Le cartoline di precetto inviate a domicilio nel corso della mobilitazione «cessano con effetto immediato la loro validità». La notizia ha una sua importanza, che va ben oltre i numeri striminziti. La sconfinata area metropolitana di Mosca era stata trattata bene dal decreto attuativo del ministero della Difesa che regolava la questione. Sono partiti per il fronte solo 32.000 persone, l’un per cento scarso dei residenti idonei. E molte delle esenzioni sembravano concepite per tenere a bada gli umori degli abitanti delle grandi città.
Mosca decide, la Russia segue. Spesso non è solo un proverbio. Appena tre giorni fa, al termine del vertice di Astana, Vladimir Putin l’aveva anticipato. Questo lavoro sta per finire, tra due settimane tutto sarà concluso, aveva detto. Il presidente non aveva negato i problemi. «C’è stata grande confusione, legata ai vecchi registri di immatricolazione, che non sono stati aggiornati per decenni». La capitale è anche la zona più colpita dalla fuga delle persone che hanno lasciato il Paese per evitare l’arruolamento. Emigrazione esterna, ma anche interna. Migliaia di moscoviti sono scappati nelle dacie dei contadini, cercando di far perdere le loro tracce nello sconfinato territorio russo. Con l’annullamento di ogni cartolina di precetto, l’amministrazione di Mosca, e il Cremlino, stanno in qualche modo dicendo di tornare indietro, che tutto è perdonato.

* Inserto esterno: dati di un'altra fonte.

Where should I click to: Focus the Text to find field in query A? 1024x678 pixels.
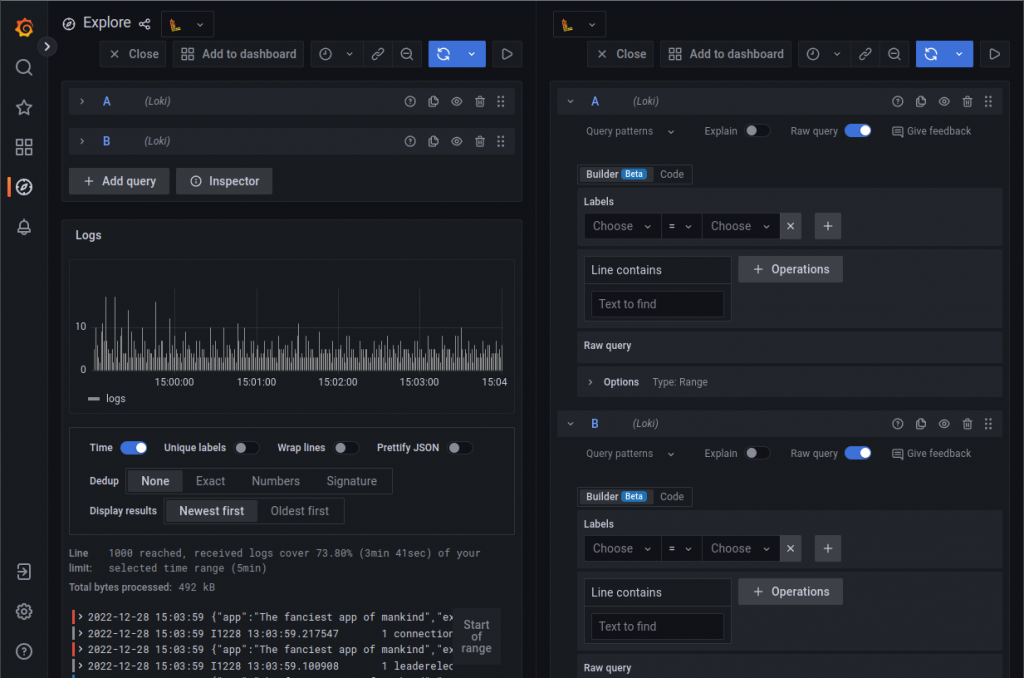pos(657,304)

A patto di fidarsi, dettaglio non scontato. Pavel Chikov, noto avvocato e presidente dell’associazione Agorà, mette in guardia. «La cessazione della mobilitazione non viene regolata da atti normativi. Le autorità delle regioni della Russia assecondano il suo svolgimento senza detenere alcun potere per dichiararla conclusa. Quindi le lettere di convocazione non perdono validità in relazione alla dichiarazione del sindaco di Mosca».
I sospetti
L’annuncio è del sindaco della capitale Ma c’è chi mette in guardia: non è legge
Sergey Sobjanin, segnarsi questo nome. Forse non è casuale il fatto che è stato lui a comunicare una novità gradita alla maggioranza del Paese. Sessantaquattro anni, due lauree in ingegneria e giurisprudenza, ha fatto carriera amministrativa nella nativa regione petrolifera di Tjumen. Poi è stato chiamato a Mosca a dirigere l’amministrazione presidenziale del secondo mandato di Putin, che lo volle con sé al governo durante la staffetta con Dmitry Medvedev.
Dall’ottobre 2010 è sindaco di Mosca, rieletto l’ultima volta nel 2018 con il settanta per cento dei voti. Il vero fedelissimo del presidente. Per molti analisti è tra i favoriti a una eventuale successione. Il suo punto debole è l’assenza di legami con i Siloviki, gli uomini della forza che lavorano negli apparati di sicurezza. Ma è anche considerato la figura ideale per normalizzare le relazioni della Russia con il mondo esterno.
Come sempre, dipende da chi vincerà tra le due fazioni. E da cosa deciderà Putin, naturalmente.